Segment Start: Records shown
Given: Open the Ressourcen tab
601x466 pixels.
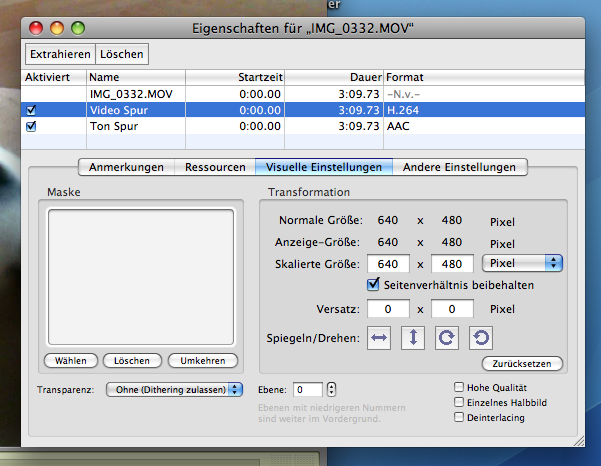Looking at the screenshot, I should [x=215, y=167].
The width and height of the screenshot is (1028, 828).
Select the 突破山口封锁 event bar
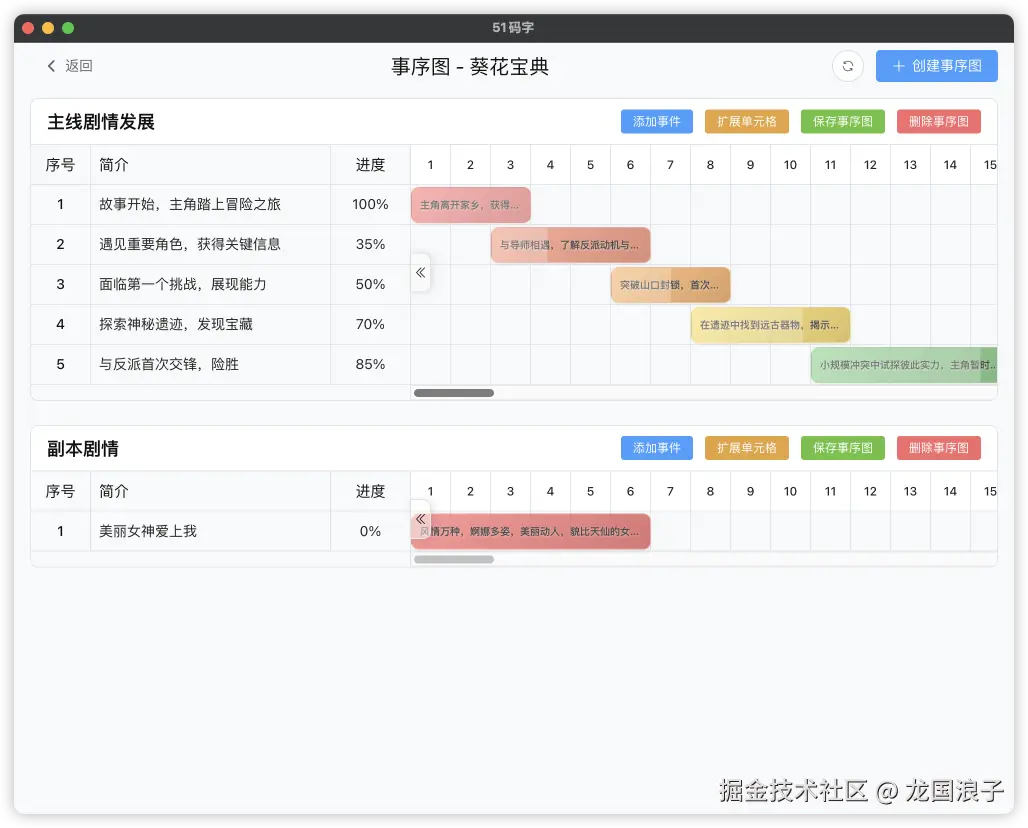[x=670, y=284]
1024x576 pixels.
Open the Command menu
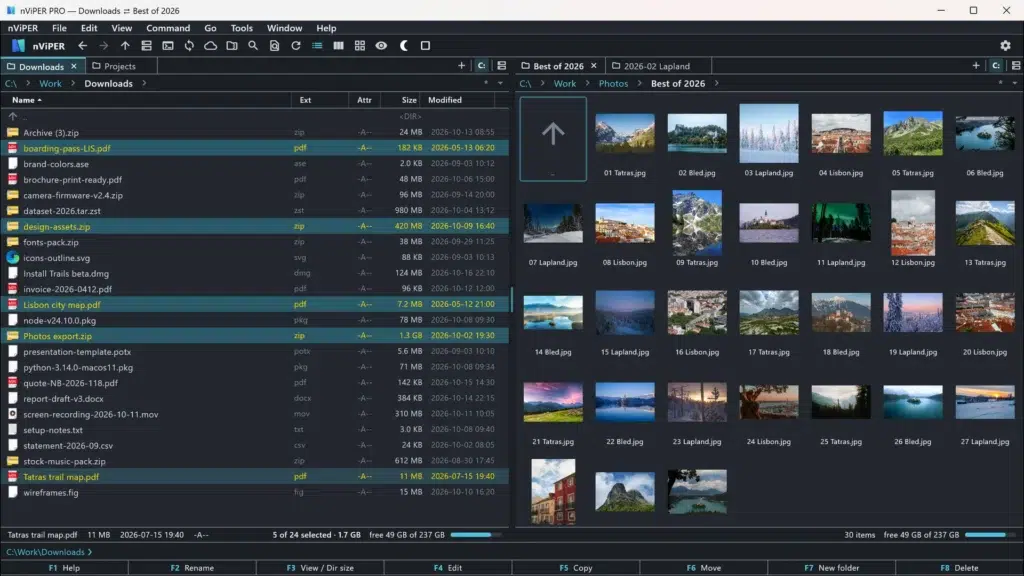[168, 28]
Segment End: Records shown
What you need to do = Copy every record exactly, but skip the pictures.

Expected answer =
Given: Open the Ressourcen tab
601x466 pixels.
Looking at the screenshot, I should [x=215, y=167].
The width and height of the screenshot is (1028, 828).
Select the 突破山口封锁 event bar
[x=670, y=284]
1024x576 pixels.
Open the Command menu
[168, 28]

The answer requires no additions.